*EXCERPTED PASSAGE*
Hello,
I have read that there is no garbage collection in GPUs. I have an algorithm where I use an Array{Array{CuArrays{Float32,1},1}}
as a buffer. From that I sample a batch that I transform in a NTuple{CuArrays, N}
to feed a training loop in Flux with. The buffer has a fixed size and I regularly generate new elements (Array{CuArrays{Float32,1},1}
) to replace the old ones. I think that when I do that I replace pointers to CuArrays with other ones without freeing the Vmemory. I know that a solution is to bring the CuArray back to the cpu and then erase it but I think that’s highly inefficient and very slow. My first question is: is there a way to free that memory without the costly transfer to cpu ?
Here’s an example:
buffer = Array{Array{CuArrays{Float32,1},1}}()
... populate the buffer to its fixed size.
x::Array{CuArray{Float32,1},1}()
y::Array{CuArray{Float32,1},1}()#(say that N = 2)
batch = rand(buffer, 20)
for element in batch
push!(x, element[1])
push!(y, element[2])
end
x = Flux.batch(x) # produces a CuArray{Float32,2}
y = Flux.batch(y) # produces a CuArray{Float32,2}
data = (x,y)
... train a network on data
newElement::Array{CuArrays{Float32,1},1} = generateanewelement()
push!(buffer, newElement)

*DATA SHOWN*

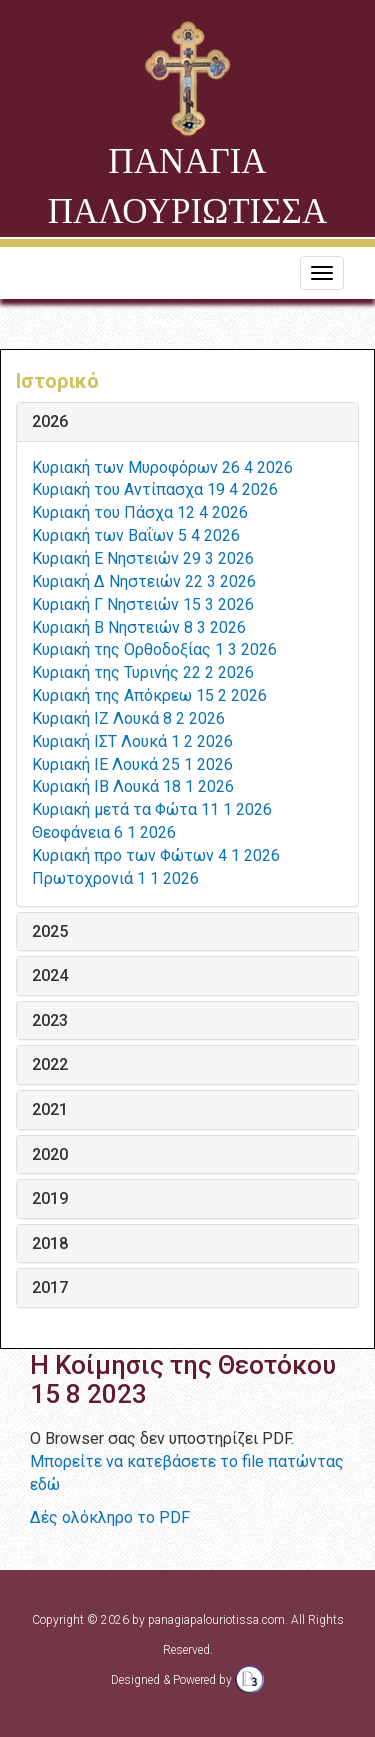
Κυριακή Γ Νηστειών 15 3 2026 (143, 604)
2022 (50, 1065)
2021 (50, 1110)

*COMPLETE THE FOLLOWING*
- A) In the forum post on GPU memory, what solution does the writer already know of but consider highly inefficient and very slow?
- B) Rewrite the forum post on GPU memory from "push!(y, element[2])" to "push!(buffer, newElement)", substituting "trainset" for "data".
The lines shown after the forum post are separate material with no connection to it.

*RESULTS*
- A) Bringing the CuArray back to the CPU and then erasing it.

- B)
push!(y, element[2])
end
x = Flux.batch(x) # produces a CuArray{Float32,2}
y = Flux.batch(y) # produces a CuArray{Float32,2}
trainset = (x,y)
... train a network on trainset
newElement::Array{CuArrays{Float32,1},1} = generateanewelement()
push!(buffer, newElement)